I would say as an aside that if it is the case given recent reports that Fine Gael actually intends to campaign on the basis that people should vote Fine Gael in order to “Back the Backstop” it would be almost breathtakingly cynical.
Given the cross-party support and lobbying for Northern Ireland from even before the early negotiating guidelines were drawn up, any attempt to exploit EU solidarity with Ireland for partisan interests would simply confirm that for this government politics always comes first.
An extension beyond this week is inevitable in all circumstances and this will give Ireland more time to prepare. I want to acknowledge that the Taoiseach has sent me a lengthy letter on the issue of no deal preparations following regular requests from me for this information over recent months.
Unfortunately the letter contains no information that wasn’t already in the public domain.
On March 29th 50% of businesses identified by the Revenue Commissioners as trading with the UK had not completed the first step of commercial registration. This is much worse than was expected when figures were released early last year showing the lack of follow-through from information to action on Brexit preparations.
On March 29th less than 10% of the funds in the main Brexit loan instrument were awarded.
Just as seriously, in the past two weeks a wide range of basic and fundamental notices about what different sectors must do in a no deal situation have been issued every day. This information is being published, the government says, because businesses need to be ready. Which raises the obvious question of why this information was not distributed in the week of March 29th – when the UK came perilously close to a no deal Brexit?
Whatever further delay is agreed tomorrow has to be followed by a completion of no deal preparation so that we will be genuinely ready for any eventuality.
And we also need some assurance about the process which will follow any final agreement.
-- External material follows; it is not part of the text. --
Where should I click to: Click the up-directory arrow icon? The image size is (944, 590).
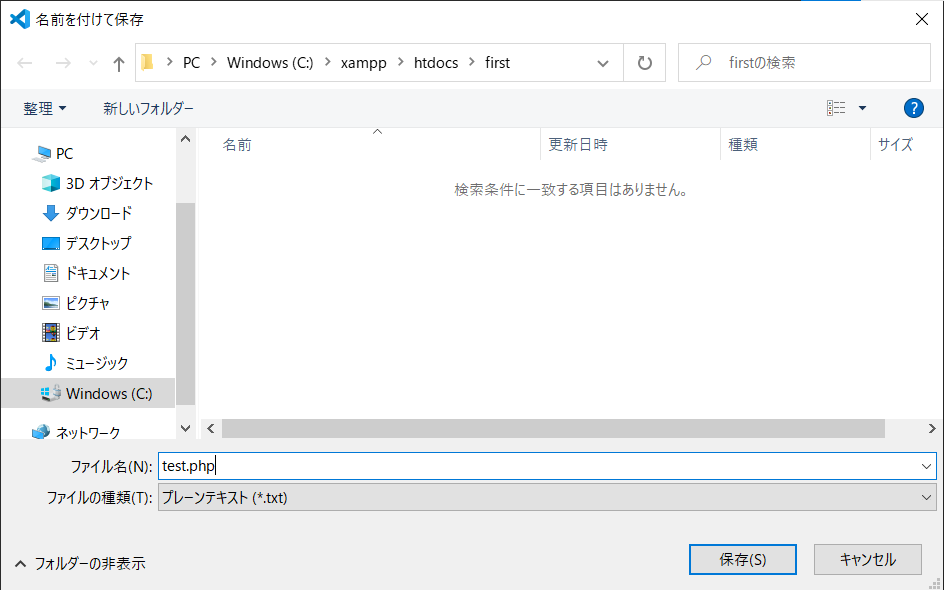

Under the Withdrawal Agreement the backstop is contingent on the EU engaging with the UK in good faith on issues related to the Irish border. What is the process to be followed on this and what arrangements are being contemplated? Are they in some way related to the company and ports based measures briefed to the media last week?
Of course the damage being caused to Ireland by the absence of the Northern Assembly and Executive continues. The people of Northern Ireland have been left without a voice at this dramatic moment in their history because their democratic institutions were collapsed two years ago over a heating scheme which appears to have lost a fraction of what was originally claimed.
The threat of imposing direct rule in Northern Ireland is unacceptable and we need a serious effort to try to break the impasse.
This summit confirms again that those who were demanding that we collapse this Dáil and government and spend months on campaigning and government formation were wrong. Ireland’s position is strong because Europe knows that Ireland’s approach is based on a broad consensus established in mid-2016 and strengthened continuously.
There are no circumstances in which Brexit will end any time soon. If everything works out, we will still have nearly two years of new Brexit negotiations to undertake – and the economic hurt caused by Brexit will continue. The fall in Sterling has directly undermined many businesses, particularly smaller indigenous firms which are reliant on the UK market alone.
We can’t wait for finality from London. We need much greater urgency in helping businesses and communities which are already hurting from Brexit and are scared of what lies ahead.
As we have before, we will support any reasonable proposal from the Summit which protect the EU and limits the damage of Brexit. The fact that this Summit has to be held at all is a failure of the process and of the UK political establishment. We should all hope that what emerges from the Summit moves the core issues to a resolution and doesn’t just move the can one step down the road.